Global Warming Likely Made Michael Intensify Rapidly

Hurricane Michael, which devastated Florida last week, was the strongest October storm ever known to come ashore in the continental U.S. In terms of barometric pressure, it had the third lowest reading surpassed only by the 1935 Labor Day storm, and Camille in 1969. The Atlantic reports that Michael got very strong very quickly—from a tropical storm last Sunday to a major hurricane by Tuesday. As the storm neared Florida, it was over very warm waters, about 4 degrees Fahrenheit above normal. And the surrounding air that Michael moved into was relatively calm and windless. So, with the energy from Gulf waters and little wind to disturb it, the storm quickly intensified into a monster.

Hurricane Harvey that inundated the Houston area of the Gulf of Mexico last year also rapidly intensified before it reached land, and as the climate warms more hurricanes are predicted to go through this process. John Morales NBC’s chief meteorologist in Miami told The Atlantic that global warming’s effect on hurricanes is like changing the speed limit on a highway. The highest possible wind-speed that can be reached in a tropical cyclone is increasing thanks to a change in thermodynamics.

Colorado River Drought Contingency Plans Move Forward But Tensions Still Exist

As conditions in the Southwest continue to aridify—or become drier—officials from the seven states that rely on the Colorado River have been trying to plan for future shortages that could affect tens of millions of people from Denver to Southern California. Last week there was movement toward an overall agreement on drought contingency plans. But there is much work to be done before, what are now just tentative agreements, become final.

The goal of the upper states, Wyoming, Colorado, Utah, and New Mexico, is to manage releases of water from key reservoirs and store them in Lake Powell above Glen Canyon Dam. Then, if necessary, the states would conserve more to do their part so the entire system doesn’t crash. New conservation efforts—called demand management—would be made in ways yet to be determined. Colorado state officials are working to develop temporary, voluntary, cut back programs. The goal is also to compensate those who may have to curtail their water use. The tentative agreements announced last week have received praise; but, the head the Colorado River District, Andy Mueller, told the Grand Junction Daily Sentinel he hopes the plans will satisfy western Colorado interests, and if they don’t they may oppose it. Bruce Whitehead of the Southwestern Water Conservation District told The Durango Herald that communities in Colorado’s eastern Front Range should contribute as much as those on the west.

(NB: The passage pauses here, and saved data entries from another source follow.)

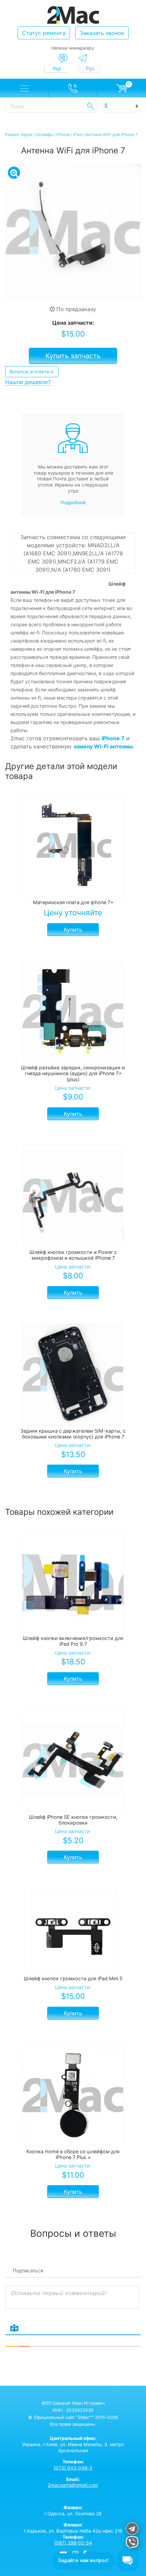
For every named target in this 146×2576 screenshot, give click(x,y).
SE (90, 106)
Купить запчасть (73, 356)
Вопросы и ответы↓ (32, 371)
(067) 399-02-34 (73, 2542)
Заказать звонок (102, 33)
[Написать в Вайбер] (63, 58)
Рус (90, 68)
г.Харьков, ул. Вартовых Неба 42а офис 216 (73, 2528)
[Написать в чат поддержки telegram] (132, 2529)
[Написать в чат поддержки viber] (132, 2543)
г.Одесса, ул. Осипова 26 (73, 2510)
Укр (57, 68)
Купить (73, 929)
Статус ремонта (44, 33)
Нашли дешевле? (28, 382)
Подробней (73, 502)
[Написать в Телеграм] (82, 58)
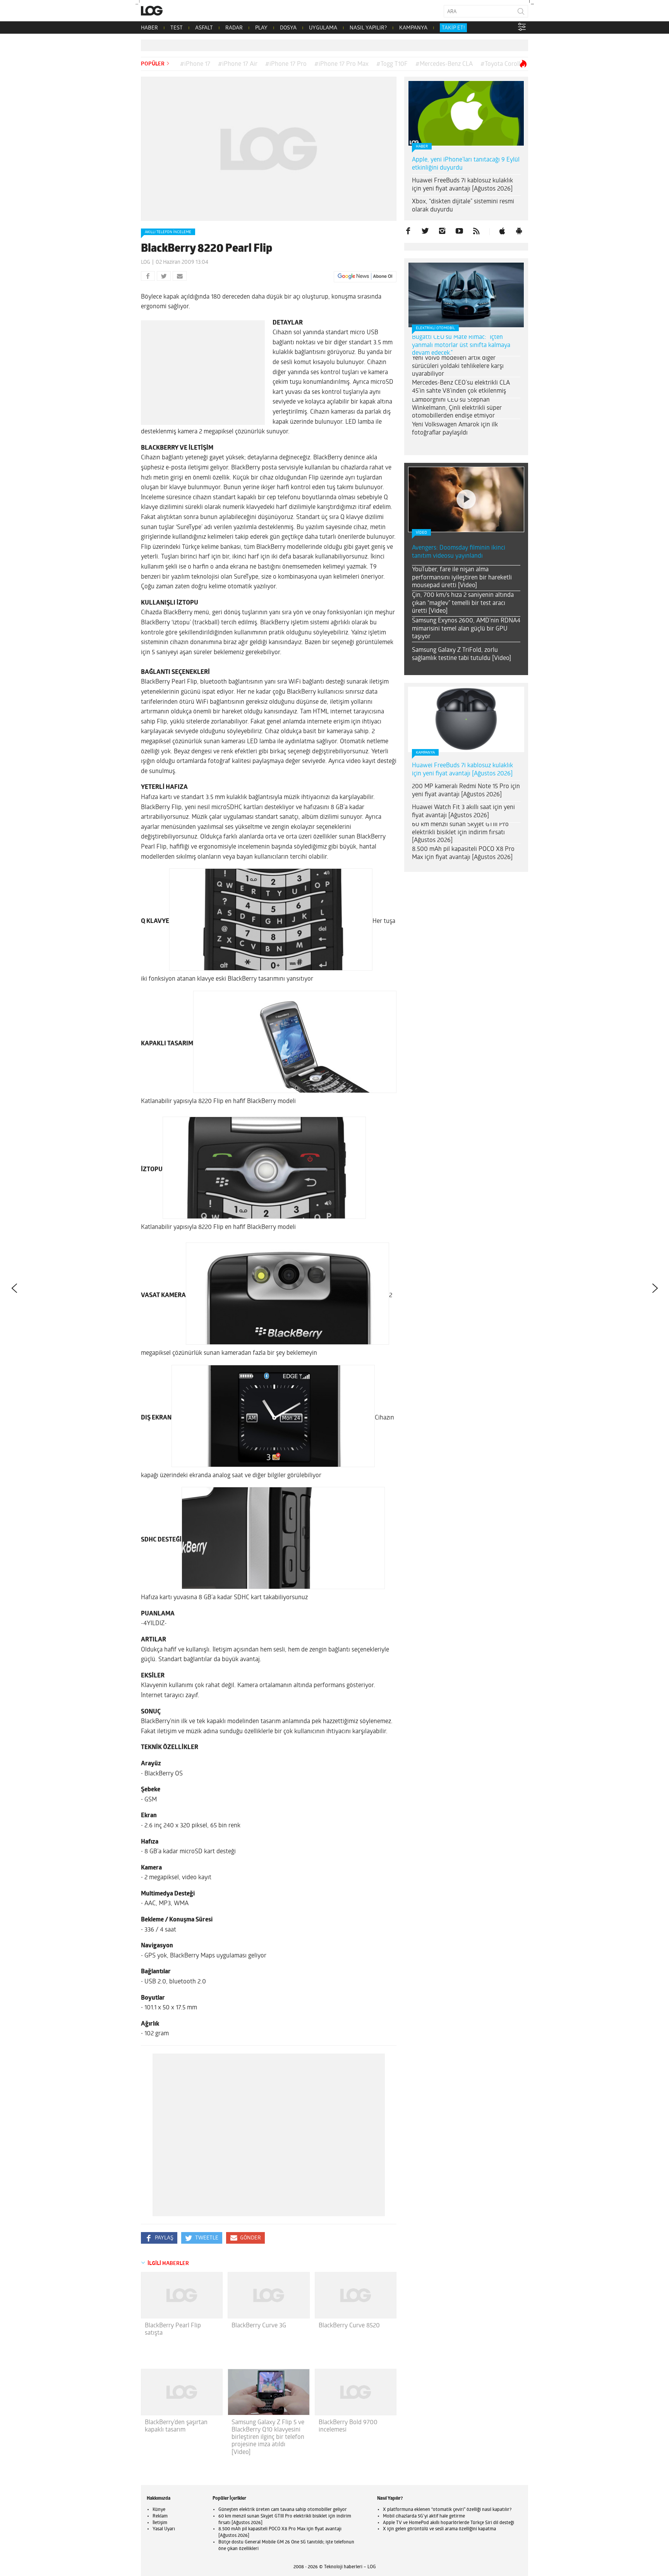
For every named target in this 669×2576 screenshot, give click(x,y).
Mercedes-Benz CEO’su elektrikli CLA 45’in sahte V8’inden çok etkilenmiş (461, 387)
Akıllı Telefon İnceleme (168, 232)
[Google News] (365, 276)
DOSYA (288, 28)
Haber (422, 146)
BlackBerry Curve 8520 (349, 2326)
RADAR (234, 28)
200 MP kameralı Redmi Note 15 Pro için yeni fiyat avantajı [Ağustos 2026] (466, 791)
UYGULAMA (323, 28)
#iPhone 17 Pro (286, 64)
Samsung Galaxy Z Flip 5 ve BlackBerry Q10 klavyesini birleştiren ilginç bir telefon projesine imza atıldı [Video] (268, 2438)
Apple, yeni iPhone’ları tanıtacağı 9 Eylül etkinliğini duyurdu (466, 164)
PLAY (261, 28)
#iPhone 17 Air (237, 64)
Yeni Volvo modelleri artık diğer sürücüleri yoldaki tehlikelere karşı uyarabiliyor (458, 366)
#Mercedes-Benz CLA (444, 64)
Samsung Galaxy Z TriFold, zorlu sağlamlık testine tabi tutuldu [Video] (461, 654)
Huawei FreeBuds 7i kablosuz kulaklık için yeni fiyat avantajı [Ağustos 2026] (462, 185)
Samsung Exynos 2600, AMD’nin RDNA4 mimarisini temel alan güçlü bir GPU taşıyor (466, 629)
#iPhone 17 (195, 64)
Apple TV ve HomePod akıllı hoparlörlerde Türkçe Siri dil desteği (448, 2523)
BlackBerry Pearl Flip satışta (173, 2329)
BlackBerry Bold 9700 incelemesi (348, 2426)
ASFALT (204, 28)
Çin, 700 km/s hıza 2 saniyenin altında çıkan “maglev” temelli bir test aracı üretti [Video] (463, 603)
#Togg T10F (392, 64)
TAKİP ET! (453, 28)
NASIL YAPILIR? (368, 28)
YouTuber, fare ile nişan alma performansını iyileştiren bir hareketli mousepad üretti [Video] (462, 578)
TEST (176, 28)
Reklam (160, 2516)
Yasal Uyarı (164, 2529)
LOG (145, 262)
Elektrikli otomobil (435, 328)
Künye (159, 2509)
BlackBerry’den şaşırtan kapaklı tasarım (176, 2426)
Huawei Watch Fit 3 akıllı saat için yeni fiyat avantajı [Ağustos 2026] (463, 811)
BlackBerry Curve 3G (259, 2326)
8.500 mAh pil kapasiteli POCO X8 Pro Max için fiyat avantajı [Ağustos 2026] (463, 853)
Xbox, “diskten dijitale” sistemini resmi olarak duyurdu (463, 206)
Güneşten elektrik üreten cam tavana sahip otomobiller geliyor (282, 2509)
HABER (149, 28)
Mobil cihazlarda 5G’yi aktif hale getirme (424, 2516)
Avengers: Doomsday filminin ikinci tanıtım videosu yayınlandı (458, 552)
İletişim (160, 2523)
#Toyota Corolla (501, 64)
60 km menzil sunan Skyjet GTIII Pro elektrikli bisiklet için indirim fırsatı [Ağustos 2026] (460, 832)
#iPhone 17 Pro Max (341, 64)
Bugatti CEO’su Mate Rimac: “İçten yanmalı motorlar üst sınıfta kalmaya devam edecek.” (461, 345)
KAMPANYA (413, 28)
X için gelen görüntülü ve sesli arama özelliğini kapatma (439, 2529)
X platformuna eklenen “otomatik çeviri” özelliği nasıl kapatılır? (447, 2509)
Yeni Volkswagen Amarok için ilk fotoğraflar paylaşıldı (455, 429)
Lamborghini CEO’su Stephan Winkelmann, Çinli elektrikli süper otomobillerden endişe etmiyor (457, 408)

The tension in Colorado appears to be between farmers in the west and the cities in the east. Similar tension is being felt in Arizona. While the lower basin states of California, Nevada, and Arizona have been working on their own drought contingency plan, farmers in Pinal County near Phoenix, are trying to get as much as they can, even if they have no legal ground to do so. However, the central Arizona farmers do have political power, because any contingency plan must be approved by the state’s legislature and as their lawyer told The Nevada Independent, there are lawmakers who want to see Pinal County agriculture survive. Still, it is hoped that final agreements among states, tribes, and water districts will be completed early next year.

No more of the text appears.